Weight, obesity, and fat shaming are reasons for concern now that medications appear to offer the “magic” solution to all of them.

Fat shaming is a widespread issue that negatively impacts people’s psychological and physical health, leading to self-blame and delaying the receipt of necessary medical care. Stress brought on by weight discrimination makes overweight and obese people may consume more, which in turn causes them to gain more weight. In different contexts, such as medical offices and workplaces, weight stigma exists. And increasing the number of diets that have been tried and failed, only makes matters worse, not better.

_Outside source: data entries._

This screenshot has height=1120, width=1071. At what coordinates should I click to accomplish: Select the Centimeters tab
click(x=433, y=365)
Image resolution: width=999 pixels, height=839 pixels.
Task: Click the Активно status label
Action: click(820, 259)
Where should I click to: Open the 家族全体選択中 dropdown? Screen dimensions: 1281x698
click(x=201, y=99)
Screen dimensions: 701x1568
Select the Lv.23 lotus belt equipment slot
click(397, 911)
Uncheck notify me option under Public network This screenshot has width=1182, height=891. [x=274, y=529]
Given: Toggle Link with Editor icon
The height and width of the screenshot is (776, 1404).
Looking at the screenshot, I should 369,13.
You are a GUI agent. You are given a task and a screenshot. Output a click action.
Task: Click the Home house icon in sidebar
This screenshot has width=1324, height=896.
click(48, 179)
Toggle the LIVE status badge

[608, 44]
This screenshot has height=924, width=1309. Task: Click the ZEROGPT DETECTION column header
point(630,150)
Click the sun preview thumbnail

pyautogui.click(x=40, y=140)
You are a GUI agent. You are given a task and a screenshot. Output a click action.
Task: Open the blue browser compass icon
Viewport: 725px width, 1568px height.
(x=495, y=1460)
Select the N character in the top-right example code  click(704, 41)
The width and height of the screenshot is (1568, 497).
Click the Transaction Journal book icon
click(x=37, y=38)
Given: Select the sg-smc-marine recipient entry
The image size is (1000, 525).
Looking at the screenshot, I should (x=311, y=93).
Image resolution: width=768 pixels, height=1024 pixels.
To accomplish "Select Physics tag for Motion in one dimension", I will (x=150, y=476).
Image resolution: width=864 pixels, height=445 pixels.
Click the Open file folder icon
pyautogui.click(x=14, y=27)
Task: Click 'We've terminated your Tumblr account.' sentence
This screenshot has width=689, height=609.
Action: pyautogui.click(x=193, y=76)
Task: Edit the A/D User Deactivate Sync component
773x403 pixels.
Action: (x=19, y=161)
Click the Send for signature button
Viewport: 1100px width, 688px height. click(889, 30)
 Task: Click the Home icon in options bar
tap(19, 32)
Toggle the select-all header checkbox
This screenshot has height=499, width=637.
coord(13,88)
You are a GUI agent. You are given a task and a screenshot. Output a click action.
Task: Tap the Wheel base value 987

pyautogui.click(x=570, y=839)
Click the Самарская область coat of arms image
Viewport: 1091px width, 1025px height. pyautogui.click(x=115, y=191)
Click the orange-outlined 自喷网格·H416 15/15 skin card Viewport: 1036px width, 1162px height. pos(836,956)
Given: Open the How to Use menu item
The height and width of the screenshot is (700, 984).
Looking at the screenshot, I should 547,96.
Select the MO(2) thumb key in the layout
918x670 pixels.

Those who have been the object of fat shaming are always hoping the answer to their problem lies in the next diet or, now, the new medications. Is it the answer for which they are hoping? Time will tell, but Mother Nature isn’t easily fooled.

“Failure” is the operative word here, and TV commercials with well-known entertainment stars are eager to get customers on another diet plan. Did all those stars have weight problems that were “solved” with these “diet systems"? I truly doubt it, and I find this disingenuous hawking of expensive food plans disagreeable in the extreme. Yes, in the extreme.

How many of those stars had trainers, chefs, elaborate home gyms, plastic surgery, and lipo to prepare them for the commercials?

According to a major study of American people, this stigma has taken some form in varied domains. Inequalities in healthcare, employment, and education have also been caused by fat-shaming, especially when it comes from healthcare professionals. Put that one to bed; it exists.

I once had the misfortune of working briefly with two diet plans: one at a PR agency and one as a consultant for a group meeting of diet plan members. One woman was so addicted to the idea of losing weight that, when she had lost over 100 lbs. and was refused more of the drink supplement, she said she’d buy it “on the black market if I had to.” She was spiraling into malnutrition but didn’t care. If she were to die, it was going to be thin. The new weight-loss medications may be something she’ll turn to next after being refused the shakes diet.

Another woman, who had metastatic cancer in multiple organs, said, “The only good thing about cancer is that you lose weight.” Gallows human, if ever I heard it. Her weight was the bane of her existence for her entire life.

We know that weight gain and disordered eating can result from fat shaming’s psychological and emotional harm. The stigma associated with obesity has been linked to sadness, low self-esteem, and unhappiness with one’s physique, endangering both psychological and physical health.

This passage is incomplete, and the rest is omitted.